▶ _Exercise description_: Provide again, from the entries below, every line from the one containing "Frame Color : (140, 1762)" through the one containing "Frame : (754, 1724)", exactly as written, and no other line.

▶ _Data records_:
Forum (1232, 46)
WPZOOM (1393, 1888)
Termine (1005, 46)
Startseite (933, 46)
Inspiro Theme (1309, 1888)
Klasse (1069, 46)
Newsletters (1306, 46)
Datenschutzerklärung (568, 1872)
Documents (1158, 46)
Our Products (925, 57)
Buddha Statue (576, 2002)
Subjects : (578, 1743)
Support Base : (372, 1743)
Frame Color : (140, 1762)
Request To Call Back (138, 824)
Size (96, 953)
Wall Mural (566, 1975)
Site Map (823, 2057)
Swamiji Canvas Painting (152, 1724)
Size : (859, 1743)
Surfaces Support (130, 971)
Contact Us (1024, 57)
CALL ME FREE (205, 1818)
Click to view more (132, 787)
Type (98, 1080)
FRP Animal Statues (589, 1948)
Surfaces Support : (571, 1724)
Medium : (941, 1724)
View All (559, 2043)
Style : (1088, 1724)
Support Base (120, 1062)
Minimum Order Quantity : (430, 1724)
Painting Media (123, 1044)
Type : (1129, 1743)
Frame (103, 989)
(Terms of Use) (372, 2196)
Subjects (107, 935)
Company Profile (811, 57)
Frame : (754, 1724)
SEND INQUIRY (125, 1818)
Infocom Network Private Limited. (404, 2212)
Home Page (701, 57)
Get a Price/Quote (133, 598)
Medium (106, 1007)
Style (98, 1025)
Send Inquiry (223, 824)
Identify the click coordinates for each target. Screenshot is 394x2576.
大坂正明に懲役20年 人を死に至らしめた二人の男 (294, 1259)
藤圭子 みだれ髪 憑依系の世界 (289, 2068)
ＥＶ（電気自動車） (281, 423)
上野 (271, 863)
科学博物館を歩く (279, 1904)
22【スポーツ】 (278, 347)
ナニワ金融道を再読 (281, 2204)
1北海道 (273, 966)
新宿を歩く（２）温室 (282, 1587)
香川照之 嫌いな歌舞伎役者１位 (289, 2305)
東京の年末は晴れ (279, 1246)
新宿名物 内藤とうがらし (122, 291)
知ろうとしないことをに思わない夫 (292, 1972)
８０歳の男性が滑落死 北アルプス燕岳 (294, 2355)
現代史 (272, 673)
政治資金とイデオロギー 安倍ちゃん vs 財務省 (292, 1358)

▶ _Solution to this task_:
Frame Color : (140, 1762)
Request To Call Back (138, 824)
Size (96, 953)
Wall Mural (566, 1975)
Site Map (823, 2057)
Swamiji Canvas Painting (152, 1724)
Size : (859, 1743)
Surfaces Support (130, 971)
Contact Us (1024, 57)
CALL ME FREE (205, 1818)
Click to view more (132, 787)
Type (98, 1080)
FRP Animal Statues (589, 1948)
Surfaces Support : (571, 1724)
Medium : (941, 1724)
View All (559, 2043)
Style : (1088, 1724)
Support Base (120, 1062)
Minimum Order Quantity : (430, 1724)
Painting Media (123, 1044)
Type : (1129, 1743)
Frame (103, 989)
(Terms of Use) (372, 2196)
Subjects (107, 935)
Company Profile (811, 57)
Frame : (754, 1724)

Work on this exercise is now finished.